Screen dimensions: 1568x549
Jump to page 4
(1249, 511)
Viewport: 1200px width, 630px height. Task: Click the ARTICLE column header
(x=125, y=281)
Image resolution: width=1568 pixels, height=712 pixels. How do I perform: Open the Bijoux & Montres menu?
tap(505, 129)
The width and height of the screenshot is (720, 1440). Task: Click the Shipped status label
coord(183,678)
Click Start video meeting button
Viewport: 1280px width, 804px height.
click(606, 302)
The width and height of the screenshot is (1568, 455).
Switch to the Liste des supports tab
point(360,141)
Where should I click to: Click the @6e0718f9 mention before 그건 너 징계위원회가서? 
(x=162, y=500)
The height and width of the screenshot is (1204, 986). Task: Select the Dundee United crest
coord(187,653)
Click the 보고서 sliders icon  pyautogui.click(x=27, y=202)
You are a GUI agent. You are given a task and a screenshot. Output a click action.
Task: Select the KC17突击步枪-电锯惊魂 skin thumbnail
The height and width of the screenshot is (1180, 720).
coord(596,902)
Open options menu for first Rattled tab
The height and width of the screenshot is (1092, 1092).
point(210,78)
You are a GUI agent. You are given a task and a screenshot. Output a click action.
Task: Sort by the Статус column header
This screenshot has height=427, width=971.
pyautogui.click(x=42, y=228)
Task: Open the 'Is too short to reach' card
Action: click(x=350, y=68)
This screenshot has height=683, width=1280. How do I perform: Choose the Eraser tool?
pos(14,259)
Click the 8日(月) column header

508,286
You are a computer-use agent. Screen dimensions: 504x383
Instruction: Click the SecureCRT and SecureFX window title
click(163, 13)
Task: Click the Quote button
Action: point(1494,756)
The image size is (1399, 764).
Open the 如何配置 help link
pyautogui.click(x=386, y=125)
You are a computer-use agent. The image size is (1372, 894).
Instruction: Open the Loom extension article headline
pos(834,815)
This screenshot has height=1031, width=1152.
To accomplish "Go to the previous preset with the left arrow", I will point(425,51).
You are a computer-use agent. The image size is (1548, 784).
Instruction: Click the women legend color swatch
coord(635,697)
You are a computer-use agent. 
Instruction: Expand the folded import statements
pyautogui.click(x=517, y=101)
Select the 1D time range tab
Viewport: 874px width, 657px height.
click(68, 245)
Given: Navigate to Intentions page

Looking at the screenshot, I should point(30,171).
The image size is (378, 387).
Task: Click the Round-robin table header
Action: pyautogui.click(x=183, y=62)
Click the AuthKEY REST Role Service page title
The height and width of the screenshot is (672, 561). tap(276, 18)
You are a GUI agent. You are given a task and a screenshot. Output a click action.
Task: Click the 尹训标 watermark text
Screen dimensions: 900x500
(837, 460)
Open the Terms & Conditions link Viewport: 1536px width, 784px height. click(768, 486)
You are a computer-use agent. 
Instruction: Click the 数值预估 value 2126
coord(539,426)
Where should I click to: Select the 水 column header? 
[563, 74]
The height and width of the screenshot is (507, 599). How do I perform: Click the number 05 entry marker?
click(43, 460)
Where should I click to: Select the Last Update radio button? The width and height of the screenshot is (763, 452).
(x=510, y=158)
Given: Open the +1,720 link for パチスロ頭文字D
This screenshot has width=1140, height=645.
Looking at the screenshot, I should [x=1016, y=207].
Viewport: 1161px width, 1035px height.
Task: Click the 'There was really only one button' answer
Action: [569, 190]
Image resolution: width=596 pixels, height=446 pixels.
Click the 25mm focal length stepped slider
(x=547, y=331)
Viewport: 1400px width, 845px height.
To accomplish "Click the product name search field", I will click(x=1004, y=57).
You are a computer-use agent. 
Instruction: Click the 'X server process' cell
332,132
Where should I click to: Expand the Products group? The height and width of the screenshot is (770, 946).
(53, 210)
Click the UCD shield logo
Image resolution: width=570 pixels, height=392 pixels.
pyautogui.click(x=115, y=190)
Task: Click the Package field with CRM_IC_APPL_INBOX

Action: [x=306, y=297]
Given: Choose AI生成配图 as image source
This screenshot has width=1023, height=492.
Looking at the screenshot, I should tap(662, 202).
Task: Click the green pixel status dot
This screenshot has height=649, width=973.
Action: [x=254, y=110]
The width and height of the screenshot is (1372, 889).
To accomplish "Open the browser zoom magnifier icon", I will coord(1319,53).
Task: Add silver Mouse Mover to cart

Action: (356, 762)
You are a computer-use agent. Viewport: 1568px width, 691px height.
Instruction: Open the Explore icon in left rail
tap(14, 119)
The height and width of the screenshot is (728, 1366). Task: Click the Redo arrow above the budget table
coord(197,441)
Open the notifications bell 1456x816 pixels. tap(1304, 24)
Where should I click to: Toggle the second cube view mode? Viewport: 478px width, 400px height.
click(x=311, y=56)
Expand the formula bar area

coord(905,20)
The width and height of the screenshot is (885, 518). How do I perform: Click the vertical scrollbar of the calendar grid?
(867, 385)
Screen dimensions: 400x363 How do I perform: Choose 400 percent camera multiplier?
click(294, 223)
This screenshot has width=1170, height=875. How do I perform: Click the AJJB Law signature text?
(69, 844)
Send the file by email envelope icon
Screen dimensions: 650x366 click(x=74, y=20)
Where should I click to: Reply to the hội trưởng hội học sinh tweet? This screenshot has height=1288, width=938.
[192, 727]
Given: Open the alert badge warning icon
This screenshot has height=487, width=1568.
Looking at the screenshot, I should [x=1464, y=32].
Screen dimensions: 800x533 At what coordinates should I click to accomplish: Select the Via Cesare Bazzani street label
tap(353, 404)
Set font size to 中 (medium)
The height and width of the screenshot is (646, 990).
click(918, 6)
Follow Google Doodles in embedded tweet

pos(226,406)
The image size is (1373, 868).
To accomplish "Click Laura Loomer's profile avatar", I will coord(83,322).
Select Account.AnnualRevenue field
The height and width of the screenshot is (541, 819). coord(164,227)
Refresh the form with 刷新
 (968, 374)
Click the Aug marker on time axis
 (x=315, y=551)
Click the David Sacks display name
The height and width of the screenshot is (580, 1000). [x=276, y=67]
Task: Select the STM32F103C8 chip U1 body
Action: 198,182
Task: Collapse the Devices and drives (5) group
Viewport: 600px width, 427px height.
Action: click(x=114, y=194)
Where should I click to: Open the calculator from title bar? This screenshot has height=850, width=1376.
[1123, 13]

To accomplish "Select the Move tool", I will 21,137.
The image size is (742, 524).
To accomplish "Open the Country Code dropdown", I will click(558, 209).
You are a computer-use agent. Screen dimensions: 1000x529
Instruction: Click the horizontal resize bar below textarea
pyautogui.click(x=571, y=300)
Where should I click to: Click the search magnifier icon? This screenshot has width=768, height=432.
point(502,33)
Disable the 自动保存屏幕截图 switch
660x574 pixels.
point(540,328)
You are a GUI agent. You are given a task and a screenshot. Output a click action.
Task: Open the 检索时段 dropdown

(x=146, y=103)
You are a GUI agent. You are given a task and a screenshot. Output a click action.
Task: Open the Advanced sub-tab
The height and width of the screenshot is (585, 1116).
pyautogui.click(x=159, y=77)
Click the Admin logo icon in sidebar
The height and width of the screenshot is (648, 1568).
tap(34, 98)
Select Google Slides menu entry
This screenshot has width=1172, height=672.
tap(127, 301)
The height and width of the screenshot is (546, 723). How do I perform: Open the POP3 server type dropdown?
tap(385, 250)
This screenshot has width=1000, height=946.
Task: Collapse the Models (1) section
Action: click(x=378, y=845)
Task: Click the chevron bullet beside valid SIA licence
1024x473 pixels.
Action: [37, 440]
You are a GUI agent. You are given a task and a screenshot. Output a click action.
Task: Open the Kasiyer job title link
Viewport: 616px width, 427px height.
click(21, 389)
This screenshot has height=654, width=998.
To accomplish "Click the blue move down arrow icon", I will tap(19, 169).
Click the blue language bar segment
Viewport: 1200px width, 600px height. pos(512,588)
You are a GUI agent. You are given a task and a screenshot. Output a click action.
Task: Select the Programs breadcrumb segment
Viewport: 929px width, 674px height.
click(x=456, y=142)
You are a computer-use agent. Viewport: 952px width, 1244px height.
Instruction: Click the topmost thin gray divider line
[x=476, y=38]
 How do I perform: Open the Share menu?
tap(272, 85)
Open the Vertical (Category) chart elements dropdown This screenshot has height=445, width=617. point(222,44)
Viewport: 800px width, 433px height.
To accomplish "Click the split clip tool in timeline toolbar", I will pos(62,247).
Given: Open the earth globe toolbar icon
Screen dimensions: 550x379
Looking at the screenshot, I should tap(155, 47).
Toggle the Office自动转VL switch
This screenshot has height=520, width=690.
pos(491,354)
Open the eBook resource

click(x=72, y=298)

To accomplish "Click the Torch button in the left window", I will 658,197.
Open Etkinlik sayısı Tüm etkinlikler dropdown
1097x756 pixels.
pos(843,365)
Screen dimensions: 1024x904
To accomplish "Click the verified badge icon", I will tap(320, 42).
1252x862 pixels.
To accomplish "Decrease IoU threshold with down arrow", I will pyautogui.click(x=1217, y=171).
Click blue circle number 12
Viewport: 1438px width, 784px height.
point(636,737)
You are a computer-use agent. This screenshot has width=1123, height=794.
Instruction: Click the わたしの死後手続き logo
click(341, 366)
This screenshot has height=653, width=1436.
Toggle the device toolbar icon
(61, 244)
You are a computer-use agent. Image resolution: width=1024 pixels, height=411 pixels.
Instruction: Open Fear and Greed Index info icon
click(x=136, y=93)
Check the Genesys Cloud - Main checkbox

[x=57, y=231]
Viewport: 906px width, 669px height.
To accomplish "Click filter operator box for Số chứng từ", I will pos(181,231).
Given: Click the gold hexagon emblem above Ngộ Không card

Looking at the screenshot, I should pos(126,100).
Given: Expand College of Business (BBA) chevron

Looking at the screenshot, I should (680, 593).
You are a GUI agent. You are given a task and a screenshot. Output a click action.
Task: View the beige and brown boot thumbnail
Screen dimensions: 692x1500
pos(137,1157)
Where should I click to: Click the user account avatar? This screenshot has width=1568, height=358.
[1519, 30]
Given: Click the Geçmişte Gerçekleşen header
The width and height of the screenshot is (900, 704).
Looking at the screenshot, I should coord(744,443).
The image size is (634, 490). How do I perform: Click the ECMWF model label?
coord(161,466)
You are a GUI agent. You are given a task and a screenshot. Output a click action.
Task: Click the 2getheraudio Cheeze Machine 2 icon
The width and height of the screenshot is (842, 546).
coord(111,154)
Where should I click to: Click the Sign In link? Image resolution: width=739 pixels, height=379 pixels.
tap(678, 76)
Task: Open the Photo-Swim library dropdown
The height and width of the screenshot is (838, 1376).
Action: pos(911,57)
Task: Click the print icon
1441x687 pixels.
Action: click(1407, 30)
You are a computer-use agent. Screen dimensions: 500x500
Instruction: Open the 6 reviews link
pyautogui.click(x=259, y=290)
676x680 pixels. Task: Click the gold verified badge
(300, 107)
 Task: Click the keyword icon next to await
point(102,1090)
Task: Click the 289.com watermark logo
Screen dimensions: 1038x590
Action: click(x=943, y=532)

^^^^^^^^^^^^^^^^

### Exercise objective
Reproducing the whole listing above is not the task. Copy exactly only the lines from the one with "This screenshot has width=1023, height=492." to the one with "Given: Open the alert badge warning icon", both kept.

### Response
This screenshot has width=1023, height=492.
Looking at the screenshot, I should tap(662, 202).
Task: Click the green pixel status dot
This screenshot has height=649, width=973.
Action: [x=254, y=110]
The width and height of the screenshot is (1372, 889).
To accomplish "Open the browser zoom magnifier icon", I will coord(1319,53).
Task: Add silver Mouse Mover to cart

Action: (356, 762)
You are a computer-use agent. Viewport: 1568px width, 691px height.
Instruction: Open the Explore icon in left rail
tap(14, 119)
The height and width of the screenshot is (728, 1366). Task: Click the Redo arrow above the budget table
coord(197,441)
Open the notifications bell 1456x816 pixels. tap(1304, 24)
Where should I click to: Toggle the second cube view mode? Viewport: 478px width, 400px height.
click(x=311, y=56)
Expand the formula bar area

coord(905,20)
The width and height of the screenshot is (885, 518). How do I perform: Click the vertical scrollbar of the calendar grid?
(867, 385)
Screen dimensions: 400x363 How do I perform: Choose 400 percent camera multiplier?
click(294, 223)
This screenshot has width=1170, height=875. How do I perform: Click the AJJB Law signature text?
(69, 844)
Send the file by email envelope icon
Screen dimensions: 650x366 click(x=74, y=20)
Where should I click to: Reply to the hội trưởng hội học sinh tweet? This screenshot has height=1288, width=938.
[192, 727]
Given: Open the alert badge warning icon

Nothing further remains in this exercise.